» What you should do:
In the material below, put everything from the line containing "Screen dimensions: 1600x900" down to the line containing "coord(998,131)" into a Markdown table with the columns No. and Text, numbering each row and skipping blank lines. Leave the pictures out of the table.

» Records for this exercise:
□ □ □

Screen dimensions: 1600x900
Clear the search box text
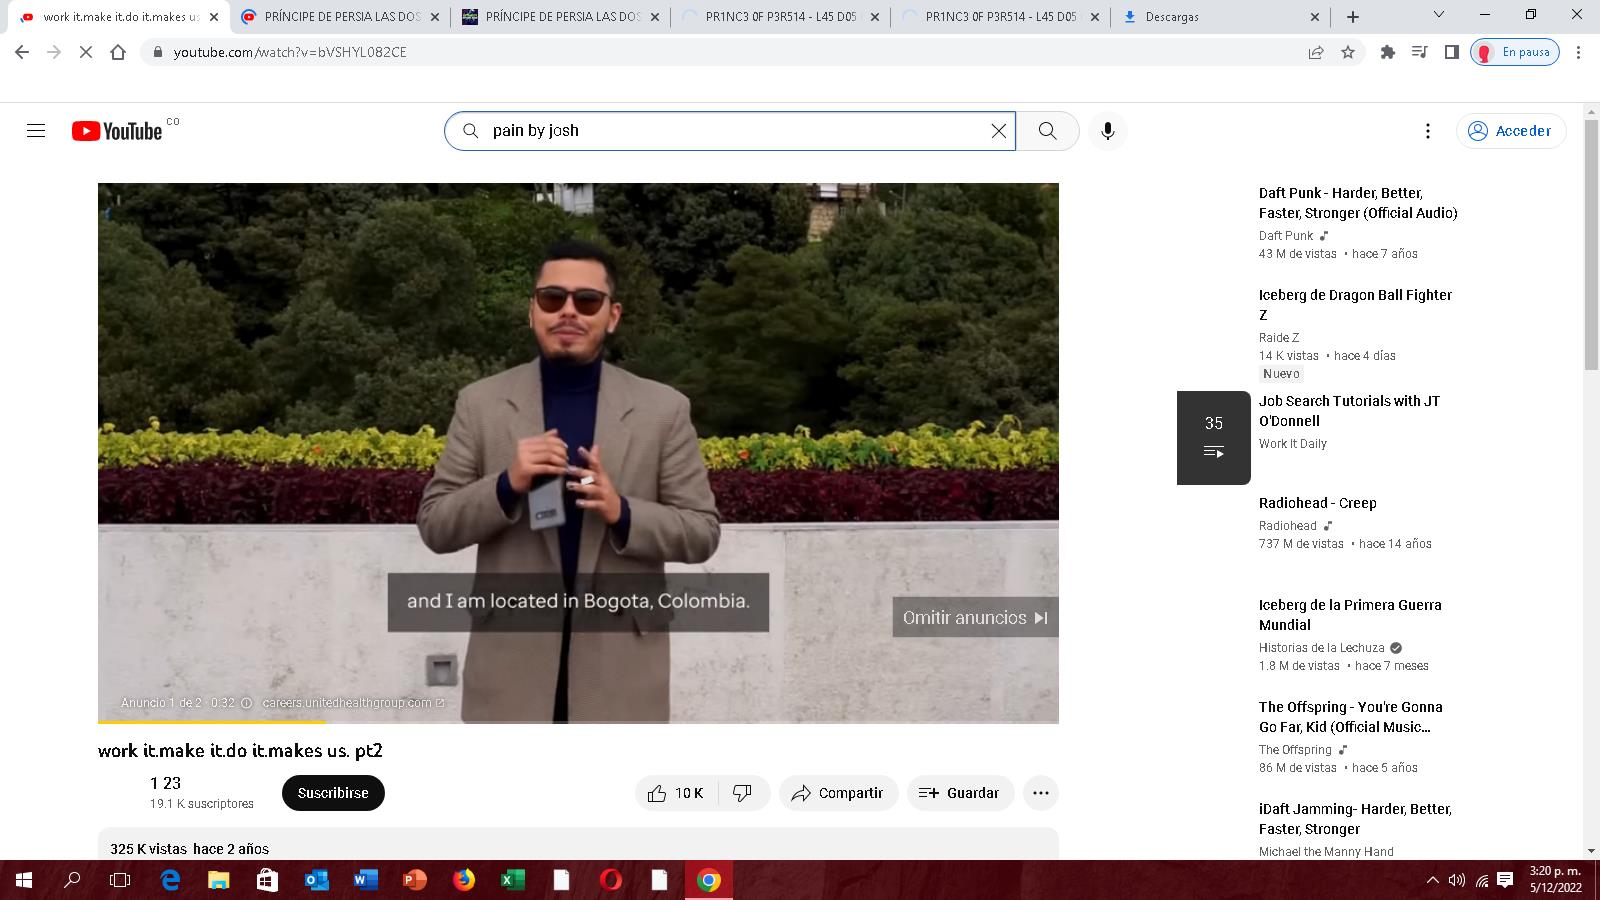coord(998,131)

□ □ □

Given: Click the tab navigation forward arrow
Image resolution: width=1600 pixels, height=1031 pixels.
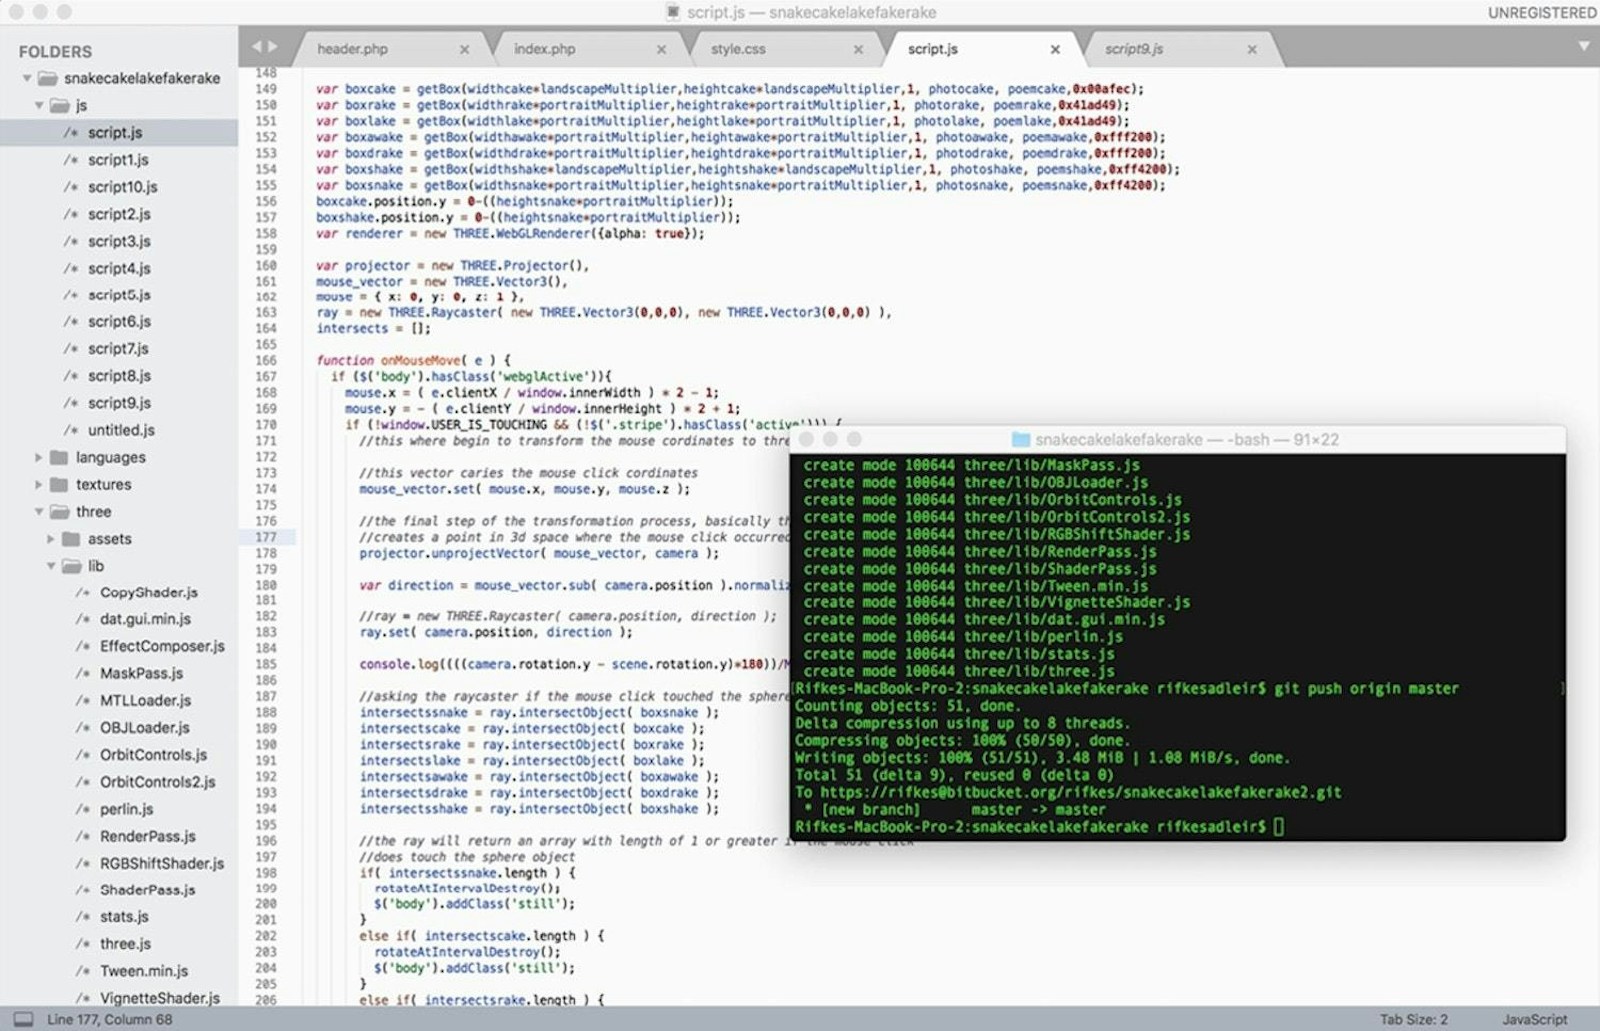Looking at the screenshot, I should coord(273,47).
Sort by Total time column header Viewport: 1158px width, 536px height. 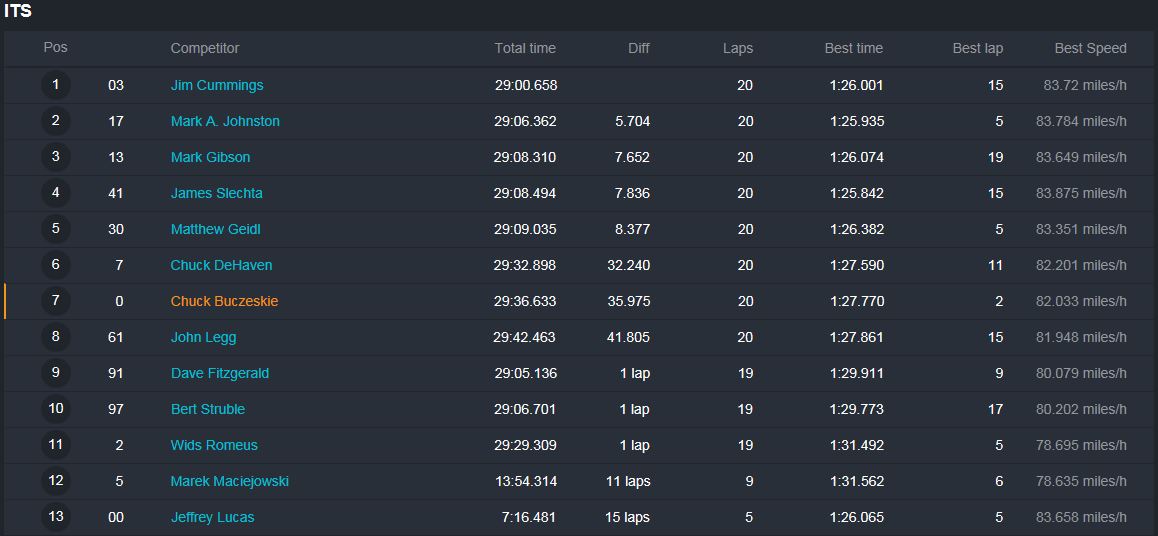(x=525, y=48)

□ □ □

» Task response:
| No. | Text |
|---|---|
| 1 | Screen dimensions: 1600x900 |
| 2 | Clear the search box text |
| 3 | coord(998,131) |